Passage to read:
------------------------

Earlier in this thread, there was talk about the “two boys” using the concept of “definite female” “chance male”:
D(F) C(F)
D(F) C(M)
C(F) D(F)
etc.
It should be noted that this analysis is complete nonsense.
For it to have any meaning, the groups used must be equal sized and distinct (non-overlapping). Neither trait is true for those grouping (e.g., “D(F) C(F)” would have a large overlap with “C(F) D(F)”)
The reason why some people think it’s 2/3 instead of 1/2 is because the folks who believe it’s 2/3 are NOT recalcuating probability after eliminating a possibility. Here’s a different coin example: What are the odds of flipping a coin and it landing on heads 10 times in a row? 1 over 2^10 right? Well what if you flip a coin 9 times and it lands on heads all 9 times? What are the chances that you get a heads if you flip again? It’s not 1 over2^10, it’s 50%.
After you eliminate possibilities, your odds change. It’s right in the number…you don’t have a 2/3 possibility because you no longer have three choices, you have a 1/2 chance because you now only have two possiblities.
People who say that you start off with a 2/3 chance of the car being in the “other door” are thinking about the problem wrong. They are judging the odds of “the other door” as if you hadn’t eliminated all the other “other doors”
Let’s try this another way: with 52 cards instead of 3 doors.

------------------------

[Click-target data]
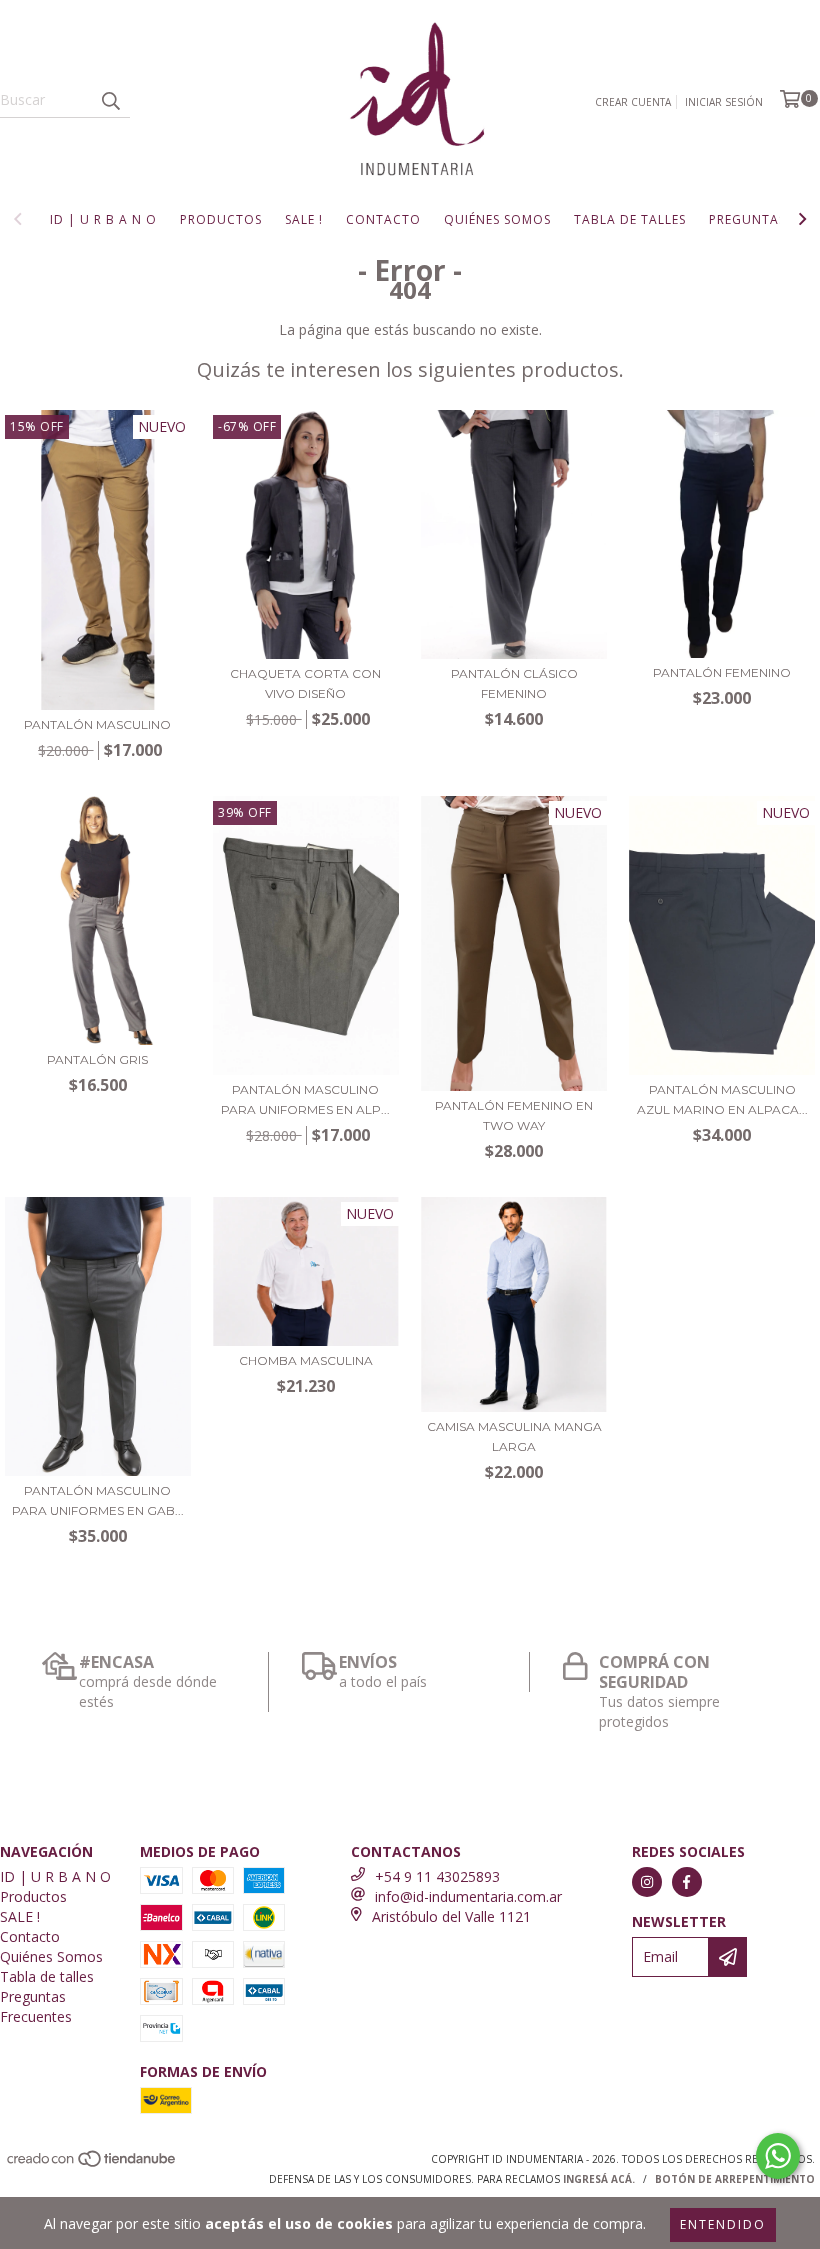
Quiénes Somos (497, 219)
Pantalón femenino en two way (514, 1115)
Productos (221, 219)
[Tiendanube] (92, 2164)
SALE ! (304, 219)
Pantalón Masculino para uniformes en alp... (305, 1099)
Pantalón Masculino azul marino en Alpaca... (722, 1099)
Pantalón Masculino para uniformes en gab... (98, 1500)
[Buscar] (110, 100)
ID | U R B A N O (103, 219)
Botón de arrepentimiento (735, 2179)
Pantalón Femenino (722, 672)
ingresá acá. (599, 2179)
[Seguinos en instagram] (647, 1882)
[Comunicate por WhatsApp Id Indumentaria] (778, 2156)
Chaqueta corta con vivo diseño (305, 683)
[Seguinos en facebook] (687, 1882)
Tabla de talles (630, 219)
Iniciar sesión (724, 102)
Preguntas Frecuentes (36, 2006)
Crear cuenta (633, 102)
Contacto (383, 219)
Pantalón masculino (97, 724)
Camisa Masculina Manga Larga (514, 1436)
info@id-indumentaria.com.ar (468, 1896)
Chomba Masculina (306, 1360)
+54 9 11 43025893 (437, 1876)
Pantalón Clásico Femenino (514, 683)
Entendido (723, 2224)
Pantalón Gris (97, 1059)
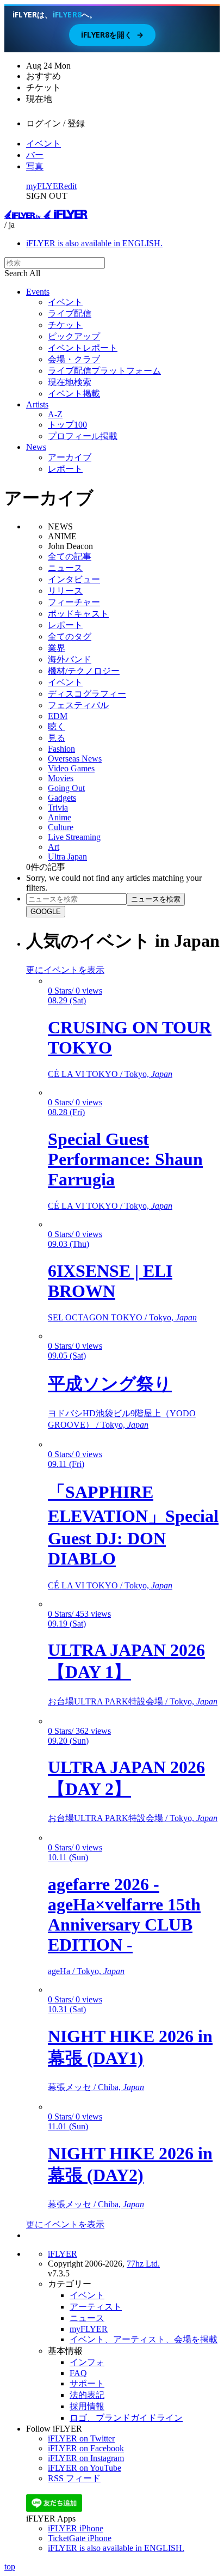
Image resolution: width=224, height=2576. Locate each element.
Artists (37, 404)
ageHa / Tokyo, (86, 1971)
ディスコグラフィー (87, 693)
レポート (65, 468)
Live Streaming (74, 837)
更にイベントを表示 (65, 970)
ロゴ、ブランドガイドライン (126, 2417)
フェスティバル (78, 705)
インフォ (87, 2362)
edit (70, 186)
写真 (34, 166)
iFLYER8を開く (112, 34)
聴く (56, 726)
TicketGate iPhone (79, 2538)
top (9, 2566)
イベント (43, 143)
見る (56, 737)
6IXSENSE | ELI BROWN (110, 1281)
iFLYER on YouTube (84, 2468)
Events (37, 291)
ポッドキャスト (78, 613)
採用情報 (87, 2406)
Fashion (61, 748)
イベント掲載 (74, 393)
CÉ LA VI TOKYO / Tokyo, (110, 1074)
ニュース (65, 568)
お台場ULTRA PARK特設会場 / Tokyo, (132, 1701)
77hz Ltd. (143, 2263)
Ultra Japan (67, 856)
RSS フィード (74, 2478)
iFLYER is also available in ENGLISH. (94, 243)
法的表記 (87, 2395)
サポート (87, 2383)
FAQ (78, 2373)
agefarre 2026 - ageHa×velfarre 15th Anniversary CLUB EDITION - (124, 1914)
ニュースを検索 (156, 899)
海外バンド (69, 659)
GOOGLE (45, 912)
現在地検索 (69, 382)
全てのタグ (69, 636)
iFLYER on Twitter (81, 2438)
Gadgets (62, 797)
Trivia (58, 807)
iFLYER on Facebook (86, 2448)
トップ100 (67, 424)
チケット (65, 325)
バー (34, 155)
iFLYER (62, 2253)
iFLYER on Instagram (86, 2458)
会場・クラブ (74, 359)
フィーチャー (74, 602)
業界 (56, 648)
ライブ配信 (69, 313)
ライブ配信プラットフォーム (104, 370)
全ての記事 (69, 556)
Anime (59, 817)
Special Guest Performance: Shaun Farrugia (125, 1159)
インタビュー (74, 579)
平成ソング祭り (110, 1383)
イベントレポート (82, 347)
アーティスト (96, 2306)
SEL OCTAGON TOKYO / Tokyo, (122, 1317)
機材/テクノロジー (84, 670)
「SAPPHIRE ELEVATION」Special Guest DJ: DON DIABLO (133, 1525)
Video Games (71, 768)
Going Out (66, 788)
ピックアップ (74, 336)
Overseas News (75, 758)
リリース (65, 590)
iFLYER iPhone (75, 2528)
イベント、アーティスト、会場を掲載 (143, 2339)
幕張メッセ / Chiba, (96, 2087)
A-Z (55, 414)
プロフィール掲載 (82, 436)
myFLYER (45, 186)
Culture (60, 827)
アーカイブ (69, 457)
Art (53, 846)
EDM (57, 716)
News (36, 447)
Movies (60, 778)
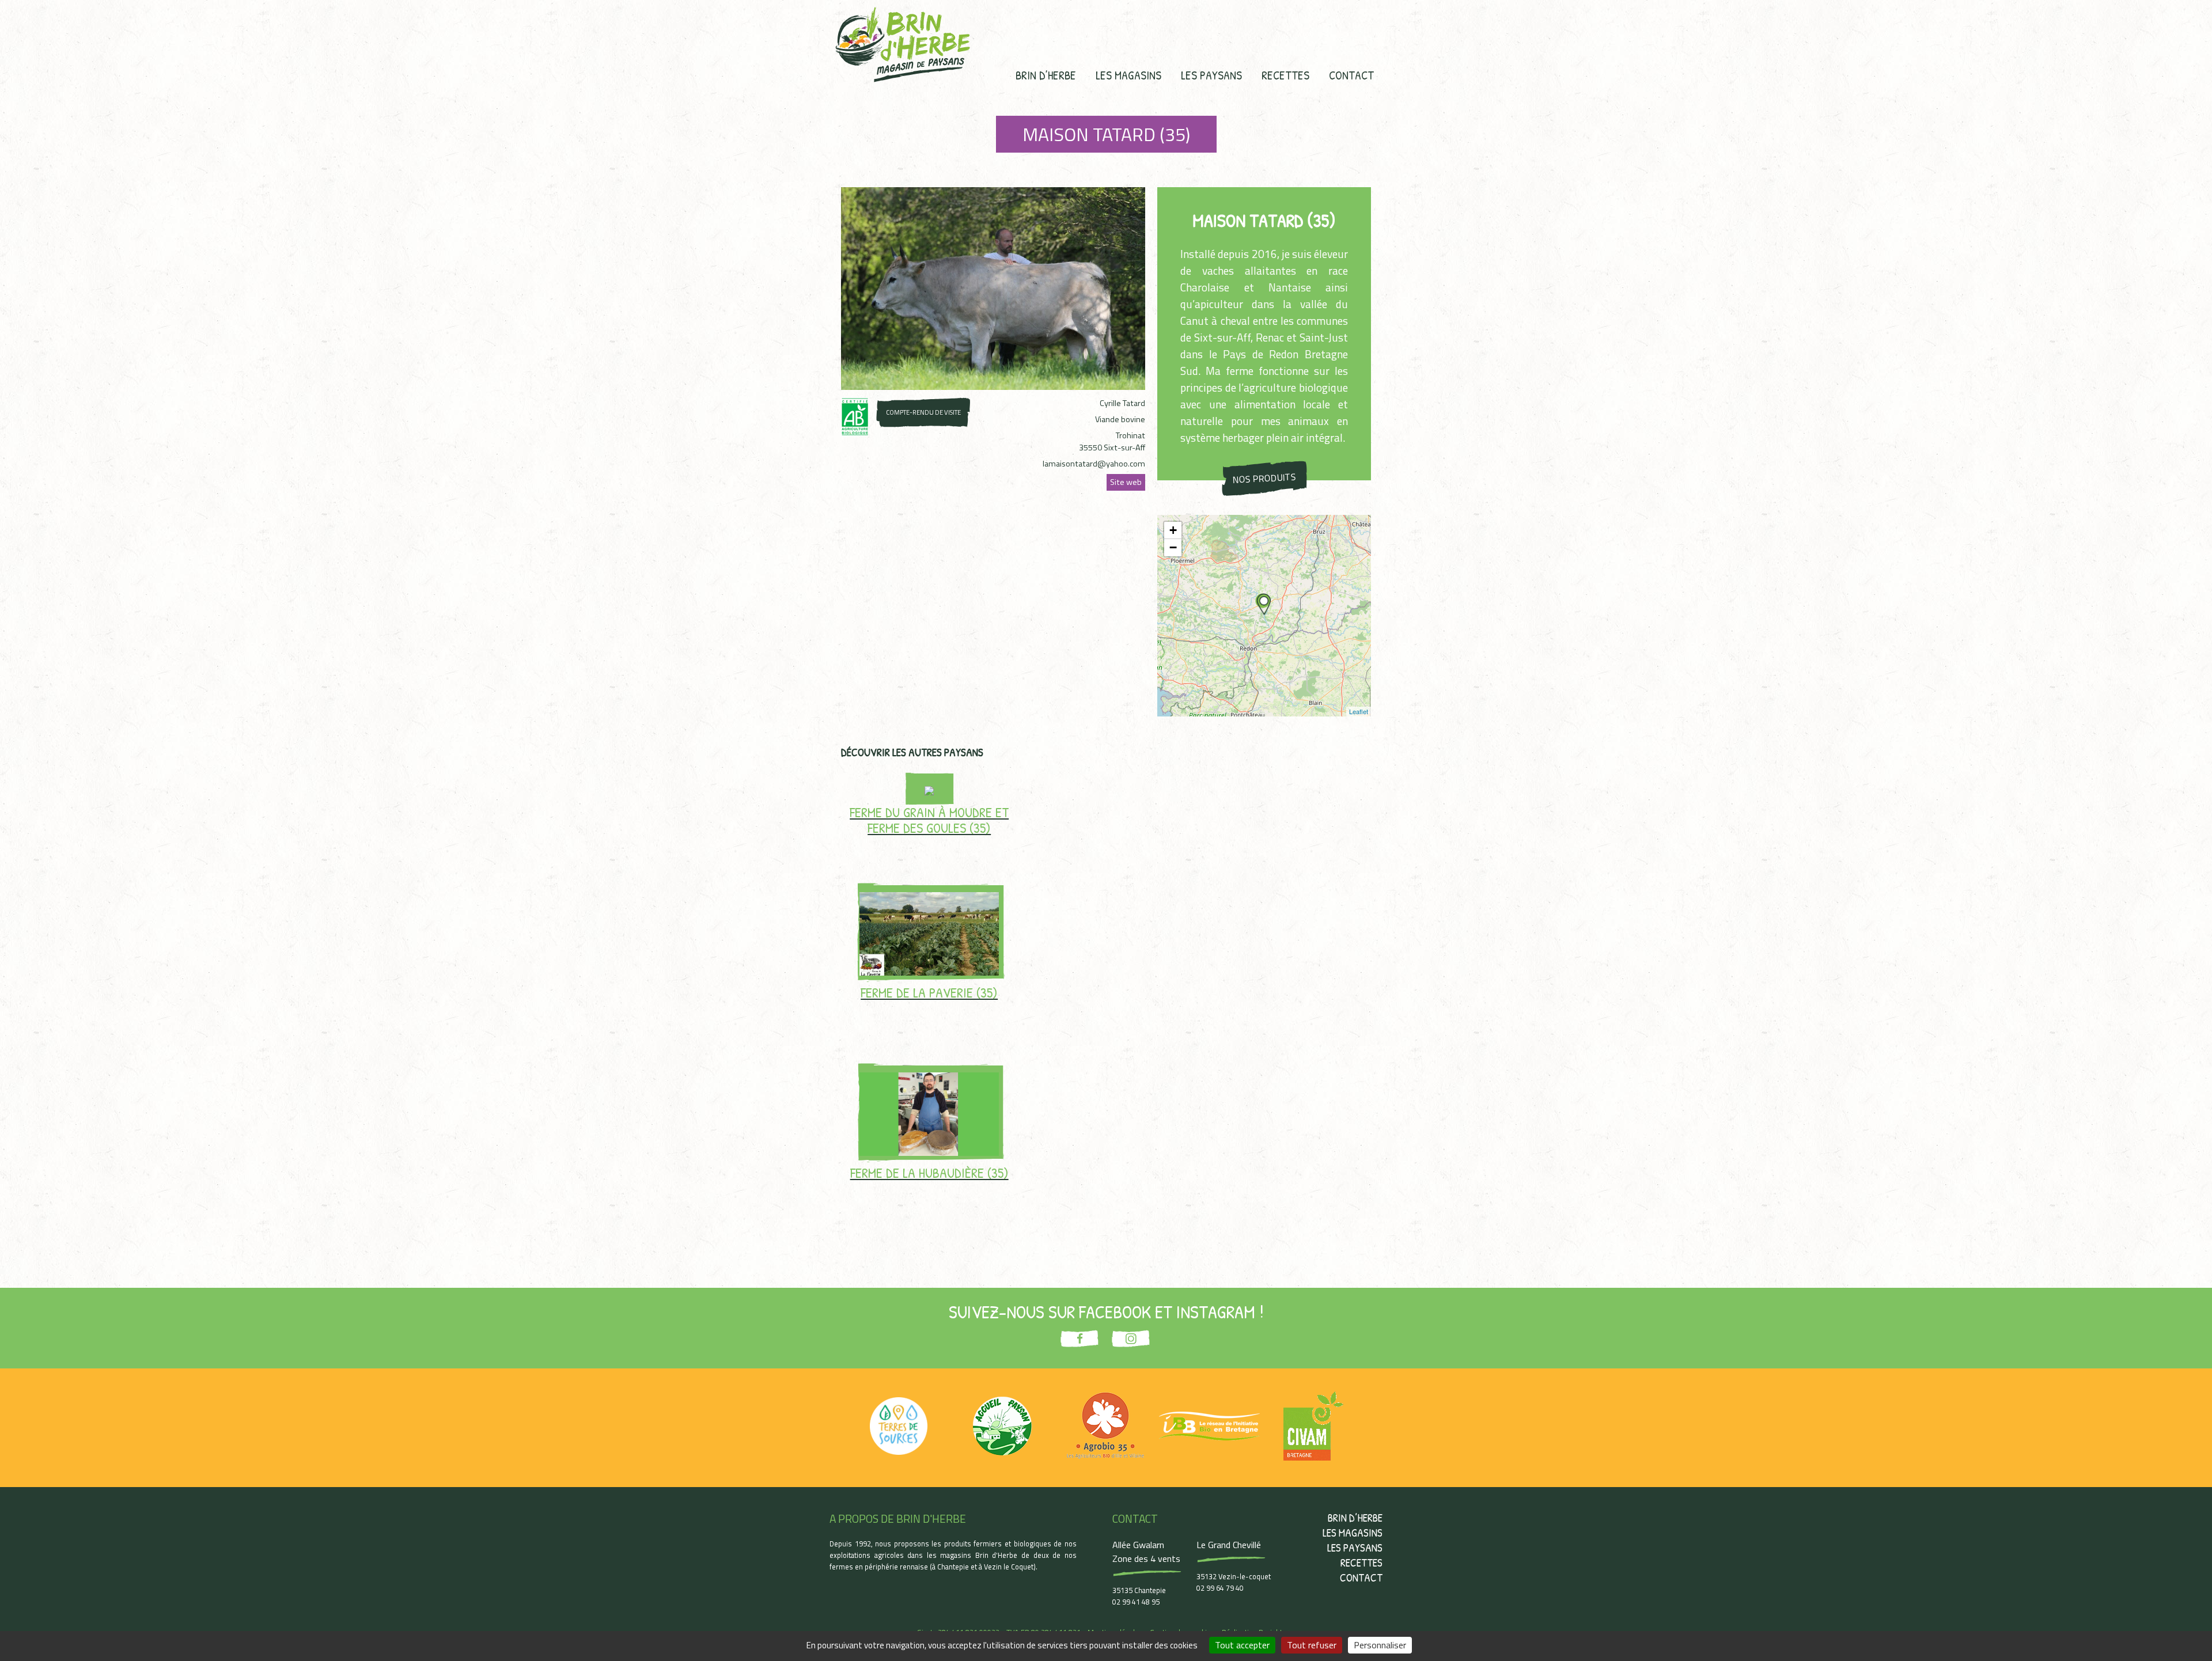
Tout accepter (1242, 1645)
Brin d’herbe (1046, 75)
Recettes (1285, 75)
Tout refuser (1311, 1645)
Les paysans (1211, 75)
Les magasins (1128, 75)
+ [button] (1173, 530)
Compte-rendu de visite (923, 412)
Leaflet (1358, 711)
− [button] (1173, 547)
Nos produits (1264, 478)
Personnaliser (1380, 1645)
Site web (1126, 482)
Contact (1351, 75)
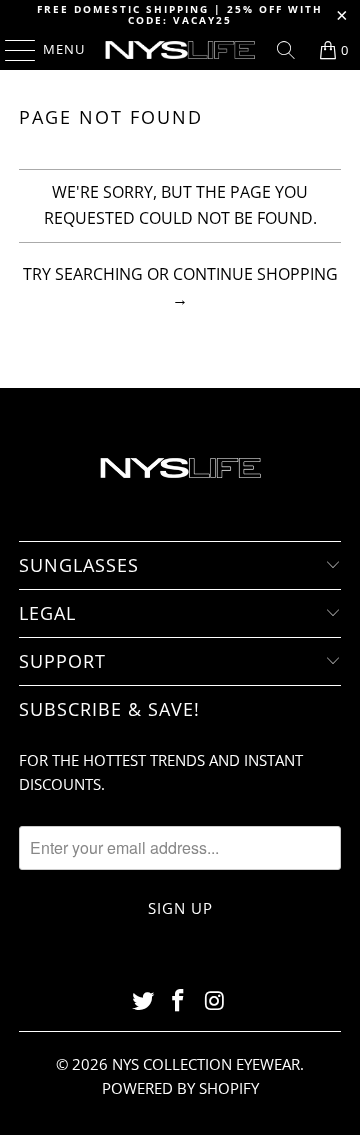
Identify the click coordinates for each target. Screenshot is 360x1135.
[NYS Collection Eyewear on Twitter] (143, 1001)
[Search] (286, 50)
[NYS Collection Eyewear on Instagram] (215, 1001)
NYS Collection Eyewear (206, 1064)
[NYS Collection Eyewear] (180, 50)
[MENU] (10, 50)
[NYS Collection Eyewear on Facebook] (179, 1001)
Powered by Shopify (180, 1088)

------------------------

Stated exercise 1: Summarize the forum post in two sentences.
Stated exercise 2:
Answer these questions from the forum post:
(a) What two traits must the groups have for the analysis to have any meaning?
(b) In the coin example, what is the chance of heads on the next flip after nine heads in a row?
(c) What does the post propose using instead of 3 doors?
The data bears no relation to the forum post.

Full output 1: The forum post dismisses an earlier "definite female, chance male" analysis from the thread as nonsense, because its groups are neither equal-sized nor distinct. It argues that people who get 2/3 rather than 1/2 fail to recalculate probability after a possibility is eliminated, illustrates this with a coin that has landed heads nine times in a row, and proposes trying the problem with 52 cards in place of 3 doors.

Full output 2:
(a) They must be equal-sized and distinct (non-overlapping).
(b) 50%.
(c) 52 cards.